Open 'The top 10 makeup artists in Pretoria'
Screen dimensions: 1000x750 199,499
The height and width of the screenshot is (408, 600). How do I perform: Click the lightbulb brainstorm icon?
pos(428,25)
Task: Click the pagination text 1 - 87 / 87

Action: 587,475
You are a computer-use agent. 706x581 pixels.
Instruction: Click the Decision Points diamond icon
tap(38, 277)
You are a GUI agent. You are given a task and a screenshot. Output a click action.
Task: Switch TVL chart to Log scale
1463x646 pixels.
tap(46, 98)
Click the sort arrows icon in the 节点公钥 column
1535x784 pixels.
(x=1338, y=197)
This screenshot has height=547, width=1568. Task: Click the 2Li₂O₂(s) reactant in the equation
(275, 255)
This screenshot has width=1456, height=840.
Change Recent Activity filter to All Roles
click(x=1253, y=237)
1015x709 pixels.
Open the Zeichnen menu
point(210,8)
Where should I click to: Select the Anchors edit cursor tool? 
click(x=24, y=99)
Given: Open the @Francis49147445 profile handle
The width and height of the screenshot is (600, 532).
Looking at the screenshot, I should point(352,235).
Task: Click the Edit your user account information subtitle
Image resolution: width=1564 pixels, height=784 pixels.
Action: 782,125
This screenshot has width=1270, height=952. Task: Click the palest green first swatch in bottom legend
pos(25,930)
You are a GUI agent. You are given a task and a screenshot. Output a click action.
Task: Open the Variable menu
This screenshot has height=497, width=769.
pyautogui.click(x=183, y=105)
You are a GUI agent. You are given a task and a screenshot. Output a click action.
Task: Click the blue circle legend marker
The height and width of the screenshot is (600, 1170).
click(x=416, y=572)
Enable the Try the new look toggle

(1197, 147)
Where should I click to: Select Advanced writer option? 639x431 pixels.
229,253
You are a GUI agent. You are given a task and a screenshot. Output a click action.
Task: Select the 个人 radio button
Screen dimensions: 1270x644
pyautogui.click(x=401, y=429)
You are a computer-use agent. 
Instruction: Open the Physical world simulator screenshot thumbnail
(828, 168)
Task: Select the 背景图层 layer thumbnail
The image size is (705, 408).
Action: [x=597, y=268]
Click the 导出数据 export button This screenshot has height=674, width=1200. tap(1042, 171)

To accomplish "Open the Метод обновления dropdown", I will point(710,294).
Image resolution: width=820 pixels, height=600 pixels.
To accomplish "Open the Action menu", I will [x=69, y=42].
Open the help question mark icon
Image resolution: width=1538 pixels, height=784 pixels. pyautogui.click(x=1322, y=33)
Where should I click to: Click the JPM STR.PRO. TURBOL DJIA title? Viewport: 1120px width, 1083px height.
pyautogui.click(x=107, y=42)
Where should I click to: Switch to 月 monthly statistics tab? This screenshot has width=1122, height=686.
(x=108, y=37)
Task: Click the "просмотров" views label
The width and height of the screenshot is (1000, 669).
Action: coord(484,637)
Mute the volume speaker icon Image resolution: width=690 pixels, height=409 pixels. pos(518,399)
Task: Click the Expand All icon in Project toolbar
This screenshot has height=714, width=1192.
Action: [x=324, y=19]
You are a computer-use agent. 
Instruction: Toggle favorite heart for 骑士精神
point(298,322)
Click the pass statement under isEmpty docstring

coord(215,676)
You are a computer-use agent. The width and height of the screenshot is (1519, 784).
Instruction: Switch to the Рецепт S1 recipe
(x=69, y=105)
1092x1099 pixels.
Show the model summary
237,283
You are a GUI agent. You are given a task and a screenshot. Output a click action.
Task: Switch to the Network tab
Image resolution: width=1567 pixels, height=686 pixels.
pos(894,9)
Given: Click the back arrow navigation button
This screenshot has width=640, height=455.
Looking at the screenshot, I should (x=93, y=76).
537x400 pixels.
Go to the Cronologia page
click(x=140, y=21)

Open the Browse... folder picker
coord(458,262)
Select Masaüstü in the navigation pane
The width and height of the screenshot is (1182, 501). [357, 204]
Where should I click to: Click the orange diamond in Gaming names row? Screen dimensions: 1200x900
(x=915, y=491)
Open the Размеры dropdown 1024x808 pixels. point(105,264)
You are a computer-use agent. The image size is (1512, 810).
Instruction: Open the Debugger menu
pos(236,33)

(Exercise requirements) Print the data above line for line, with no changes.

(Task answer)
Open 'The top 10 makeup artists in Pretoria'
Screen dimensions: 1000x750 199,499
The height and width of the screenshot is (408, 600). How do I perform: Click the lightbulb brainstorm icon?
pos(428,25)
Task: Click the pagination text 1 - 87 / 87

Action: 587,475
You are a computer-use agent. 706x581 pixels.
Instruction: Click the Decision Points diamond icon
tap(38, 277)
You are a GUI agent. You are given a task and a screenshot. Output a click action.
Task: Switch TVL chart to Log scale
1463x646 pixels.
tap(46, 98)
Click the sort arrows icon in the 节点公钥 column
1535x784 pixels.
(x=1338, y=197)
This screenshot has height=547, width=1568. Task: Click the 2Li₂O₂(s) reactant in the equation
(275, 255)
This screenshot has width=1456, height=840.
Change Recent Activity filter to All Roles
click(x=1253, y=237)
1015x709 pixels.
Open the Zeichnen menu
point(210,8)
Where should I click to: Select the Anchors edit cursor tool? 
click(x=24, y=99)
Given: Open the @Francis49147445 profile handle
The width and height of the screenshot is (600, 532).
Looking at the screenshot, I should point(352,235).
Task: Click the Edit your user account information subtitle
Image resolution: width=1564 pixels, height=784 pixels.
Action: 782,125
This screenshot has width=1270, height=952. Task: Click the palest green first swatch in bottom legend
pos(25,930)
You are a GUI agent. You are given a task and a screenshot. Output a click action.
Task: Open the Variable menu
This screenshot has height=497, width=769.
pyautogui.click(x=183, y=105)
You are a GUI agent. You are given a task and a screenshot. Output a click action.
Task: Click the blue circle legend marker
The height and width of the screenshot is (600, 1170).
click(x=416, y=572)
Enable the Try the new look toggle

(1197, 147)
Where should I click to: Select Advanced writer option? 639x431 pixels.
229,253
You are a GUI agent. You are given a task and a screenshot. Output a click action.
Task: Select the 个人 radio button
Screen dimensions: 1270x644
pyautogui.click(x=401, y=429)
You are a computer-use agent. 
Instruction: Open the Physical world simulator screenshot thumbnail
(828, 168)
Task: Select the 背景图层 layer thumbnail
The image size is (705, 408).
Action: [x=597, y=268]
Click the 导出数据 export button This screenshot has height=674, width=1200. tap(1042, 171)

To accomplish "Open the Метод обновления dropdown", I will point(710,294).
Image resolution: width=820 pixels, height=600 pixels.
To accomplish "Open the Action menu", I will [x=69, y=42].
Open the help question mark icon
Image resolution: width=1538 pixels, height=784 pixels. pyautogui.click(x=1322, y=33)
Where should I click to: Click the JPM STR.PRO. TURBOL DJIA title? Viewport: 1120px width, 1083px height.
pyautogui.click(x=107, y=42)
Where should I click to: Switch to 月 monthly statistics tab? This screenshot has width=1122, height=686.
(x=108, y=37)
Task: Click the "просмотров" views label
The width and height of the screenshot is (1000, 669).
Action: coord(484,637)
Mute the volume speaker icon Image resolution: width=690 pixels, height=409 pixels. pos(518,399)
Task: Click the Expand All icon in Project toolbar
This screenshot has height=714, width=1192.
Action: [x=324, y=19]
You are a computer-use agent. 
Instruction: Toggle favorite heart for 骑士精神
point(298,322)
Click the pass statement under isEmpty docstring

coord(215,676)
You are a computer-use agent. The width and height of the screenshot is (1519, 784).
Instruction: Switch to the Рецепт S1 recipe
(x=69, y=105)
1092x1099 pixels.
Show the model summary
237,283
You are a GUI agent. You are given a task and a screenshot. Output a click action.
Task: Switch to the Network tab
Image resolution: width=1567 pixels, height=686 pixels.
pos(894,9)
Given: Click the back arrow navigation button
This screenshot has width=640, height=455.
Looking at the screenshot, I should (x=93, y=76).
537x400 pixels.
Go to the Cronologia page
click(x=140, y=21)

Open the Browse... folder picker
coord(458,262)
Select Masaüstü in the navigation pane
The width and height of the screenshot is (1182, 501). [357, 204]
Where should I click to: Click the orange diamond in Gaming names row? Screen dimensions: 1200x900
(x=915, y=491)
Open the Размеры dropdown 1024x808 pixels. point(105,264)
You are a computer-use agent. The image size is (1512, 810).
Instruction: Open the Debugger menu
pos(236,33)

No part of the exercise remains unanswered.